Matryoshka embeddings are embeddings that remain semantically meaningful even when truncated. A single model can produce embeddings at multiple dimensionalities by taking prefixes of the output vector, making it easy to balance retrieval quality against storage and performance constraints in downstream systems.

This Encoderfile is useful when you want to standardize on a fixed embedding size while still benefiting from a Matryoshka-trained model’s training regime. By selecting the embedding dimensionality at build time, you can tailor the binary to your storage, indexing, and memory constraints—then deploy it as a stable, reproducible artifact.

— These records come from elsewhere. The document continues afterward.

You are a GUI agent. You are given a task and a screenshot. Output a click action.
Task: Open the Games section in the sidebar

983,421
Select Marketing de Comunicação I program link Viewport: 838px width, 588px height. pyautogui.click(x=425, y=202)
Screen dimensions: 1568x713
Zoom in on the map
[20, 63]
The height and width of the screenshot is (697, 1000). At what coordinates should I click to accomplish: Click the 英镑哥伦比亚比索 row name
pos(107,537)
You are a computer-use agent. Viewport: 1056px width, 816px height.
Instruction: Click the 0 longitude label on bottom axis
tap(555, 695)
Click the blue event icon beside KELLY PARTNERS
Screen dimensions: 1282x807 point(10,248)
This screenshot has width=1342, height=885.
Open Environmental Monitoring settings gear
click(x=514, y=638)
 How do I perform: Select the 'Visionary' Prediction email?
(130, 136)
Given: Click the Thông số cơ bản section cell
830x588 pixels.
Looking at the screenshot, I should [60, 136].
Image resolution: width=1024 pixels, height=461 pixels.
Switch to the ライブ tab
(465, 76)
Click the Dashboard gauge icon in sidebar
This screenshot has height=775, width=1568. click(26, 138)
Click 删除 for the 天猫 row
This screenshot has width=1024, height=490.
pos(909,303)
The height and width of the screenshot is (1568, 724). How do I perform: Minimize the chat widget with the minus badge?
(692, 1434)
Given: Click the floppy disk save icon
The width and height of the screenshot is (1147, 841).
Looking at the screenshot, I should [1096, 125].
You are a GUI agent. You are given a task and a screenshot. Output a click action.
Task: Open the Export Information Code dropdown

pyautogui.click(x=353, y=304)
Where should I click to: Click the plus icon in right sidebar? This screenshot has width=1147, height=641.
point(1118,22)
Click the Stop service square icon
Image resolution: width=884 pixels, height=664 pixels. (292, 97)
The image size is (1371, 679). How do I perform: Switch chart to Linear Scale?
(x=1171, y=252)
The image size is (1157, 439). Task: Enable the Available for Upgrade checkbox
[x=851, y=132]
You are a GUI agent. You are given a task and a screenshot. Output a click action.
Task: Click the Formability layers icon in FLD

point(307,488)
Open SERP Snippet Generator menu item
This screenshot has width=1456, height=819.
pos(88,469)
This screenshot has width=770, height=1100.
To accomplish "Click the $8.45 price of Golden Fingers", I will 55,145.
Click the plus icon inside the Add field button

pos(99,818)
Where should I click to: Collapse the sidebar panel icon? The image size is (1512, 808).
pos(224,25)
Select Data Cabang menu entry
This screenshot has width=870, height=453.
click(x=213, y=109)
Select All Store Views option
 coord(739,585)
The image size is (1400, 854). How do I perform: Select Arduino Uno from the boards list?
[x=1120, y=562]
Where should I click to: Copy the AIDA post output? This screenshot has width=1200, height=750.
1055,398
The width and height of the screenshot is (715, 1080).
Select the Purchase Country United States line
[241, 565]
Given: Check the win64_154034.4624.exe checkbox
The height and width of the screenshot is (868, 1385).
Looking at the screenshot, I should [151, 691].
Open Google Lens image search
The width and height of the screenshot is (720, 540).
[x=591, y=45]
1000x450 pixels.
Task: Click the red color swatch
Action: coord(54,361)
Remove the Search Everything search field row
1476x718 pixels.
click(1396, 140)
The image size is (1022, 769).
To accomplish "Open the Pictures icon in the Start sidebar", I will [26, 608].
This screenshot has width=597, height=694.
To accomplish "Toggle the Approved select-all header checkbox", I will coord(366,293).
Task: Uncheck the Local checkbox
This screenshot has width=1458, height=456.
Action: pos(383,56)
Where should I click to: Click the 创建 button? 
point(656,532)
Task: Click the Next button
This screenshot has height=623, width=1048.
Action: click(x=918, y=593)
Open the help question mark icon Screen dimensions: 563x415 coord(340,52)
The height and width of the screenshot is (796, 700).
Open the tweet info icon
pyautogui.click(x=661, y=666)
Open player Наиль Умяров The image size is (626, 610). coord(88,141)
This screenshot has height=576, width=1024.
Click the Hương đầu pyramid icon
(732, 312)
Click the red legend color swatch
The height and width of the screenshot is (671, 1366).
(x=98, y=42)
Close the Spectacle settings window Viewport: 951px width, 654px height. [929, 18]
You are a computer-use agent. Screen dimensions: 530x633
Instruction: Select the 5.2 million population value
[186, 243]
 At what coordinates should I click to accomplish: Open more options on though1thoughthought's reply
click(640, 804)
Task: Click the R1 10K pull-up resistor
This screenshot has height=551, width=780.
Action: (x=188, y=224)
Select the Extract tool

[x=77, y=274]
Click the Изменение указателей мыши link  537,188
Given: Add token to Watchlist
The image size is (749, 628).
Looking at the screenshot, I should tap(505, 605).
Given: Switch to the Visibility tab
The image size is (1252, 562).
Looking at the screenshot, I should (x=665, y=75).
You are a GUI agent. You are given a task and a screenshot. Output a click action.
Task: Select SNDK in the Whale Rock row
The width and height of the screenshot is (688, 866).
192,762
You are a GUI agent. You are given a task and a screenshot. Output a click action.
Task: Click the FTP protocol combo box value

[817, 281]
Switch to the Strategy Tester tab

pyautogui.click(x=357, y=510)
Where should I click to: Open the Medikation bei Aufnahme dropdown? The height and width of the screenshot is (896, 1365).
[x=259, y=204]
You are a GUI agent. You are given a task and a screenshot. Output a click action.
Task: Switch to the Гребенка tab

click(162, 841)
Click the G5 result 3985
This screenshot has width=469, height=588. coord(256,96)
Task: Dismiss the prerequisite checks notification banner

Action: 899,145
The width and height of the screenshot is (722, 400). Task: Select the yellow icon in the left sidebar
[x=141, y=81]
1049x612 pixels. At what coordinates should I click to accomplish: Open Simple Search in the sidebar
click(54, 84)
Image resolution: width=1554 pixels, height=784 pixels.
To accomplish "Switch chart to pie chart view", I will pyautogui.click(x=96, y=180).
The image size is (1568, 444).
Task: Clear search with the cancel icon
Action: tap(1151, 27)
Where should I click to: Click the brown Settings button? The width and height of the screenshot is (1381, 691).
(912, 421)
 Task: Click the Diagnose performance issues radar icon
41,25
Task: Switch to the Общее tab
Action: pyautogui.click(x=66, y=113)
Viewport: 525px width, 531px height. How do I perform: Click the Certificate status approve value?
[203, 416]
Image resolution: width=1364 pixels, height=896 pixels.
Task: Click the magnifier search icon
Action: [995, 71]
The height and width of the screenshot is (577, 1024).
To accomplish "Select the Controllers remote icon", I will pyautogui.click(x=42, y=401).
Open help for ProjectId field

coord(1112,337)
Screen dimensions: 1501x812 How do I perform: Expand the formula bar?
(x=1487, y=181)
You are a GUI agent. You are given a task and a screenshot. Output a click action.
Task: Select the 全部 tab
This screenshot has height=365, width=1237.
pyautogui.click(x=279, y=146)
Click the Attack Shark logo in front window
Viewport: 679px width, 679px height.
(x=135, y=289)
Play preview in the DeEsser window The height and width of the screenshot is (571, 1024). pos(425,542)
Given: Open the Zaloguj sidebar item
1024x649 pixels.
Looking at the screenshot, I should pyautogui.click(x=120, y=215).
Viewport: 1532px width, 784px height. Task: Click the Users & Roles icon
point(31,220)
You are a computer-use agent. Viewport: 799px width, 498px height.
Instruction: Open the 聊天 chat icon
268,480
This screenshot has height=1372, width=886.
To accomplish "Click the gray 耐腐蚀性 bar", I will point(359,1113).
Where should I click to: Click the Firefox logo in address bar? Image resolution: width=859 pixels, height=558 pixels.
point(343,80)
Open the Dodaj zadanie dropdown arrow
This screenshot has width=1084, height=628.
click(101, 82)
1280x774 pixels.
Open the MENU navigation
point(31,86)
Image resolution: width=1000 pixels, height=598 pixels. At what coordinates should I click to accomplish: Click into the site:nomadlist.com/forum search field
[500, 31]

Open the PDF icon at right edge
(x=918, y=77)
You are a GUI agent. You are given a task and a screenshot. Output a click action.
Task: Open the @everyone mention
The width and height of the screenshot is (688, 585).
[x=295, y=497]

This is a good fit for production search and retrieval systems, offline indexing pipelines, and environments with strict operational or compliance requirements, where embedding shape must be fixed and predictable, and runtime configuration is intentionally limited.

How Matryoshka Embeddings Are Applied in This Encoderfile

The nomic-ai/nomic-embed-text-v1.5 model produces token-level hidden states at its full native dimensionality. On their own, these outputs are not directly usable as sentence embeddings. This Encoderfile applies the post-processing steps recommended by the model authors and compiles them directly into the binary.

All post-processing is implemented as a Lua transform and runs inside the Encoderfile at inference time. There is no runtime configuration: the embedding shape and normalization behavior are fixed at build time.

---Generated by Encoderfile ❤️
---Remember: Lua is 1-indexed!

MatryoshkaDim = 512
Eps = 1e-5

---Postprocessing script follows instructions from the official model repository:
---https://huggingface.co/nomic-ai/nomic-embed-text-v1.5

---Postprocess embeddings
---Must return 2D tensor of shape [batch_size, *]
---@input Tensor 3D tensor of shape [batch_size, seq_len, hidden_dim]
---@input mask Attention mask of shape [batch_size, seq_len]
---@return Tensor
function Postprocess(arr, mask)
    ---Step 1: mean pool
    local embeddings = arr:mean_pool(mask)

    ---Step 2: layer_norm along 2nd axis (1st axis in PyTorch land)
    embeddings = embeddings:layer_norm(2, Eps)

    ---Step 3: truncate along 2nd axis
    embeddings = embeddings:truncate_axis(2, MatryoshkaDim)

    ---Step 4: l2 normalize along 2nd axis (1st axis in PyTorch land)
    embeddings = embeddings:lp_normalize(2.0, 2)

    return embeddings
end

The transform performs the following steps:

  1. Mean pooling Token-level embeddings are averaged across the sequence using the attention mask, producing a single vector per input text.

  2. Layer normalization The pooled embeddings are normalized to stabilize scale and match the model's reference implementation.

  3. Matryoshka truncation The embedding vector is truncated to a fixed dimensionality (MatryoshkaDim). Because the model was trained with a Matryoshka objective, the prefix of the vector remains semantically meaningful even at lower dimensions.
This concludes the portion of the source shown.